• _提示文_
--

温泉天国ハンガリー・ブダペスト・ルカーチ温泉
温泉都市ブダペストでも、特に、ブダ側ヨーゼフ山とドナウ川の間の地帯には、古代ローマ時代から、温泉が湧き出ていたそうです。
ここに、ルカーチ温泉という温泉があります。
この名は、キリスト教エヴァンゲリクシュ派の聖職者で、病気に苦しむ多くの人の世話をしていた聖ルカーチにちなんだもの。

古く12世紀には、このルカーチ温泉周辺に、病気の治療、療養を専門にした聖ヤーノシュ騎馬隊が駐在していたと言われます。また、その後に続いたロドスやマルタの騎馬隊によって、修道院の隣に温泉が造られたそうです。
ブダペストでは、昔から、社交・娯楽の場として、また、宗教的意味を持つものとしての温泉は多くありましたが、ここルカーチ温泉では、はるか昔から、病気の治療と温泉がしっかりと結びついていたのです。
昔々、神秘的で貴重なエネルギー源であったろう温泉。
ルカーチ温泉は、トルコ占領時代、「粉挽き温泉」と呼ばれたこともあるそうです。というのも、この温泉の湧きいずるエネルギーを利用して、銃弾用の火薬生産やトウモロコシ、小麦粉挽きが行われていたから。当時の指導者ムスタファによって、温泉エネルギー利用の製粉機やそれ専用の池も作られました。
ルカーチ温泉の目の前には、その当時からの名残であろうMalomtó(マロムトー・挽き臼池)という名の池も残っています。
トルコ占領時代にも、この温泉は使われていましたが、1857年に折衷様式で建築が進められ、今の建物の原型となっています。
また、屋外プールは、1885年に完成しました。
その後、1937年に飲泉施設が作られ、1979年には、ブダペスト初の温泉治療複合施設(デイケアのサービスが受けられる温泉施設)としての整備が行われました。
また、2010年までのリノベーションで、機能的に生まれ変わっています。

--

• _検討データ_
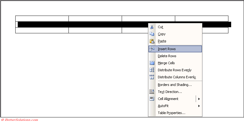
Task: Choose the Insert Rows menu label
Action: click(167, 49)
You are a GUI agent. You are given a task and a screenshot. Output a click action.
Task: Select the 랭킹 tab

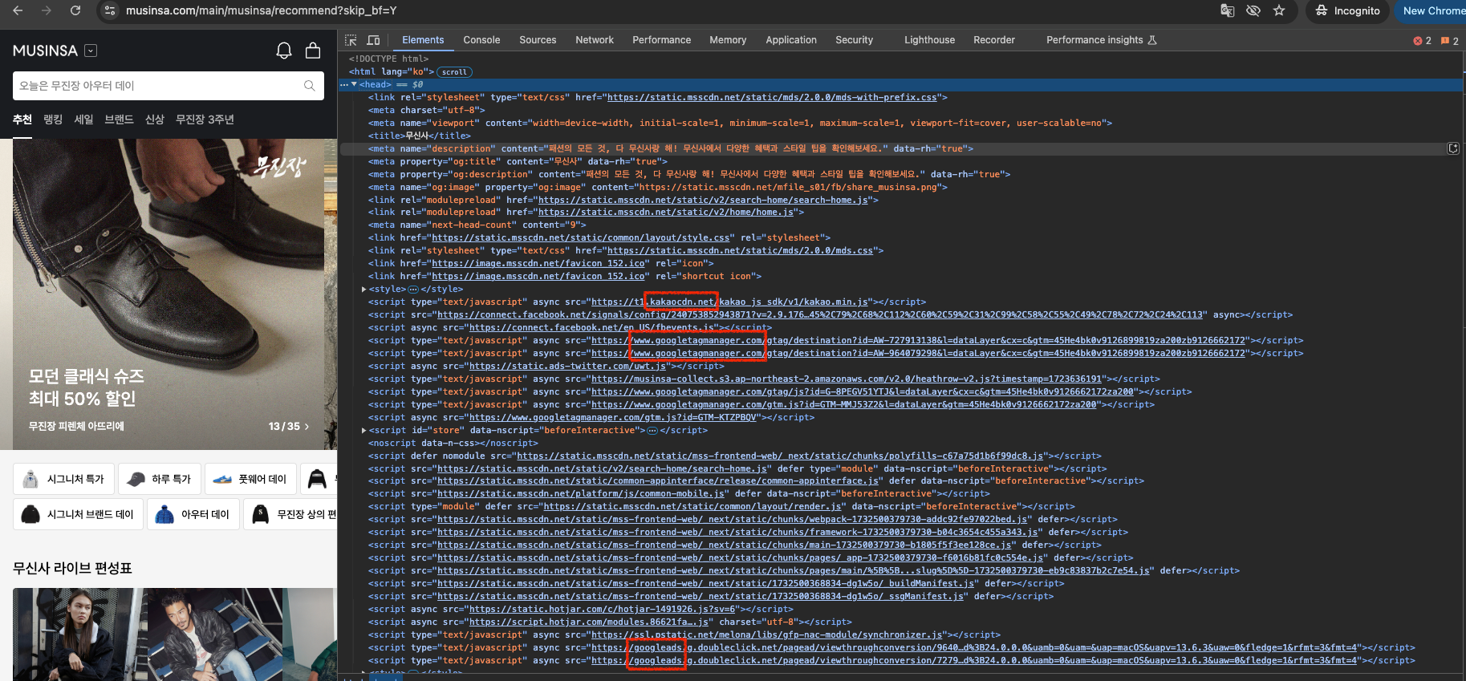tap(53, 120)
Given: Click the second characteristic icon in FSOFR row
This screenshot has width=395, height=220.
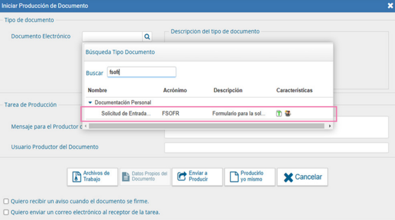Looking at the screenshot, I should pos(288,114).
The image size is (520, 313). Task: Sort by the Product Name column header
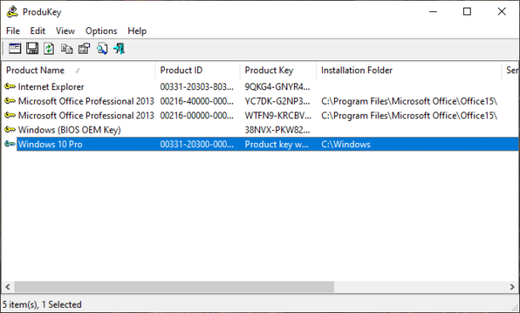78,71
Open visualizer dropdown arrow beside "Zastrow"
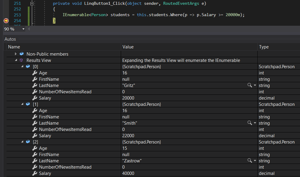 [255, 161]
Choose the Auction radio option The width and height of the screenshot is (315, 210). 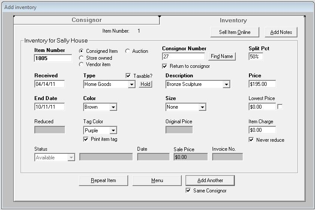tap(128, 51)
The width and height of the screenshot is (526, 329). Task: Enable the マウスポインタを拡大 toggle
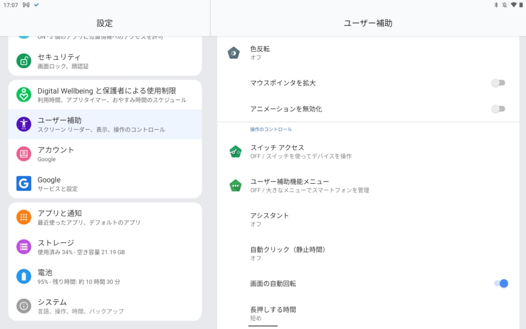(x=498, y=83)
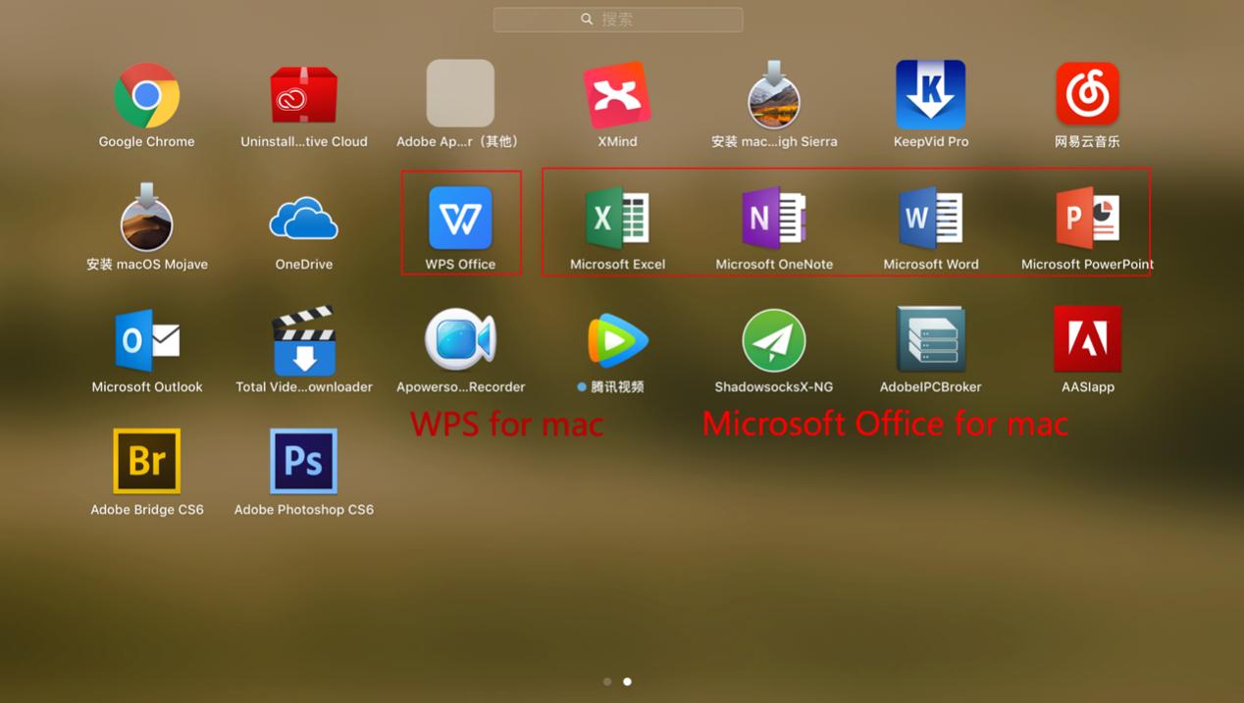Start XMind mind mapping app
The width and height of the screenshot is (1244, 703).
(617, 93)
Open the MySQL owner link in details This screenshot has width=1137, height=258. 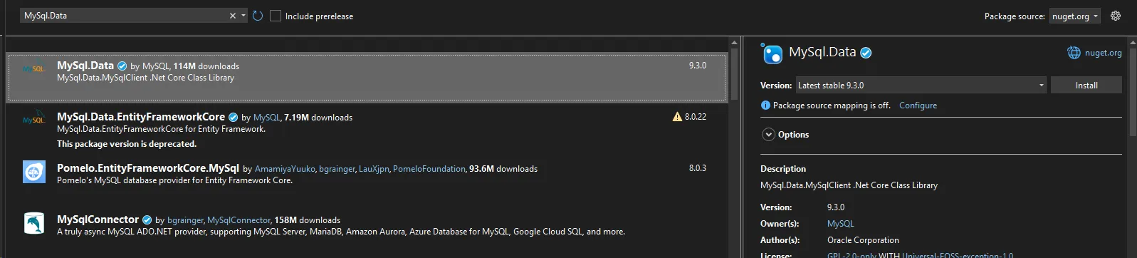tap(840, 224)
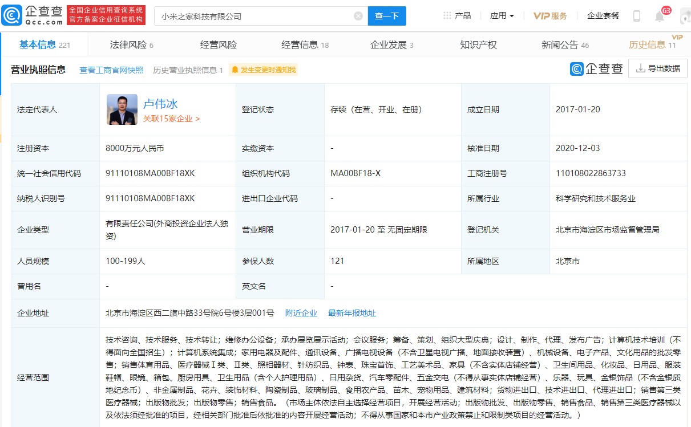Open the 查看工商官网快照 link
The image size is (691, 427).
pyautogui.click(x=111, y=69)
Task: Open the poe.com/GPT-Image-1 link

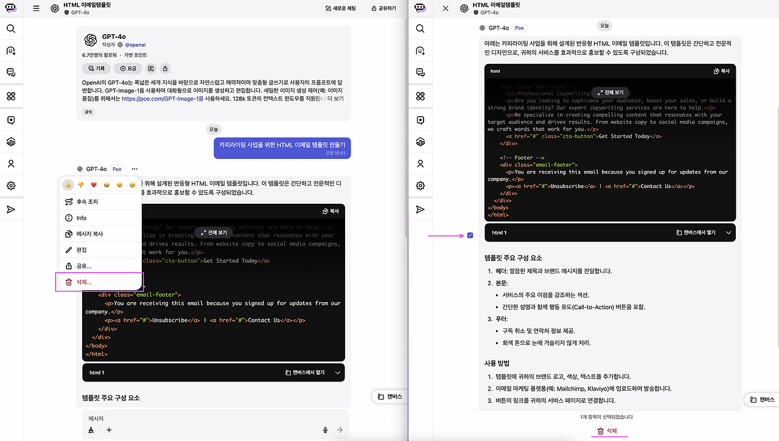Action: [x=162, y=99]
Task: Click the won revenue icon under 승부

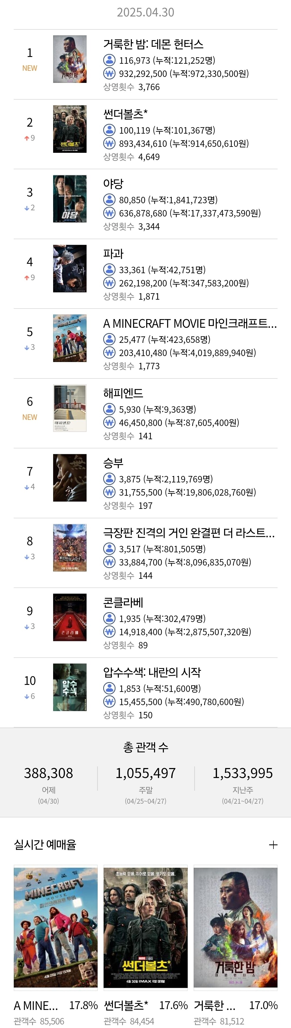Action: pyautogui.click(x=109, y=492)
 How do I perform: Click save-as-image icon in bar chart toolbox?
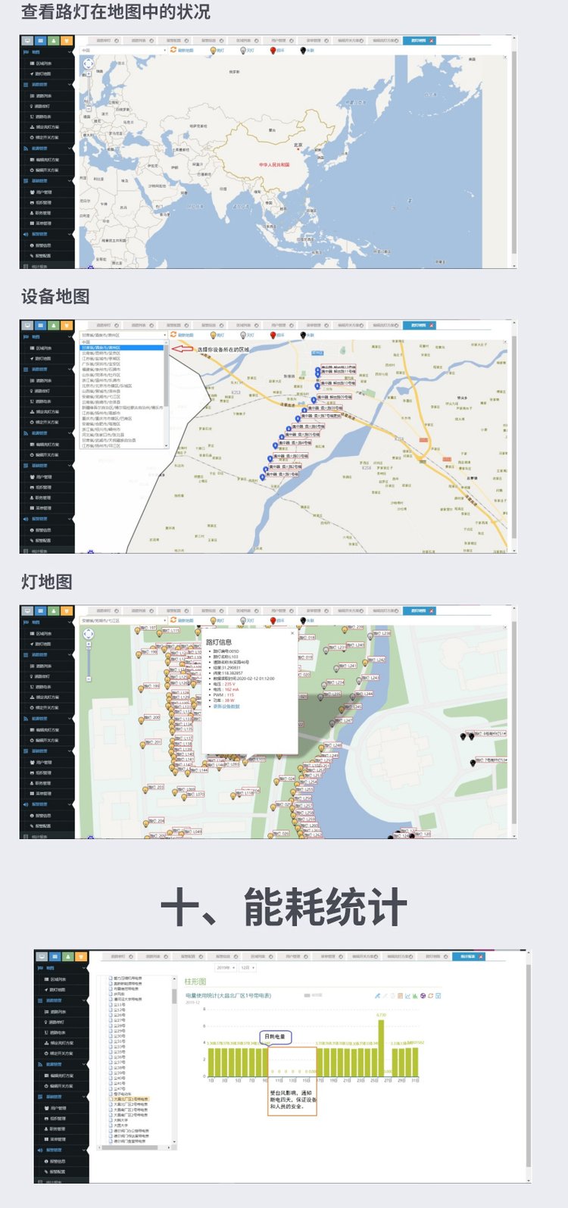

--

• _練習問題_
- A) ルカーチ温泉についての文章によると、屋外プールは何年に完成したか。
- B) ルカーチ温泉についての文章の「この名は、キリスト教エヴァン」から「また、屋外プールは、1885年に完成しました。」までを、一字も変えずに書き写せ。
一覧は本文とは別個の資料である。

• _解答例_
- A) 1885年である。

- B)
この名は、キリスト教エヴァンゲリクシュ派の聖職者で、病気に苦しむ多くの人の世話をしていた聖ルカーチにちなんだもの。

古く12世紀には、このルカーチ温泉周辺に、病気の治療、療養を専門にした聖ヤーノシュ騎馬隊が駐在していたと言われます。また、その後に続いたロドスやマルタの騎馬隊によって、修道院の隣に温泉が造られたそうです。
ブダペストでは、昔から、社交・娯楽の場として、また、宗教的意味を持つものとしての温泉は多くありましたが、ここルカーチ温泉では、はるか昔から、病気の治療と温泉がしっかりと結びついていたのです。
昔々、神秘的で貴重なエネルギー源であったろう温泉。
ルカーチ温泉は、トルコ占領時代、「粉挽き温泉」と呼ばれたこともあるそうです。というのも、この温泉の湧きいずるエネルギーを利用して、銃弾用の火薬生産やトウモロコシ、小麦粉挽きが行われていたから。当時の指導者ムスタファによって、温泉エネルギー利用の製粉機やそれ専用の池も作られました。
ルカーチ温泉の目の前には、その当時からの名残であろうMalomtó(マロムトー・挽き臼池)という名の池も残っています。
トルコ占領時代にも、この温泉は使われていましたが、1857年に折衷様式で建築が進められ、今の建物の原型となっています。
また、屋外プールは、1885年に完成しました。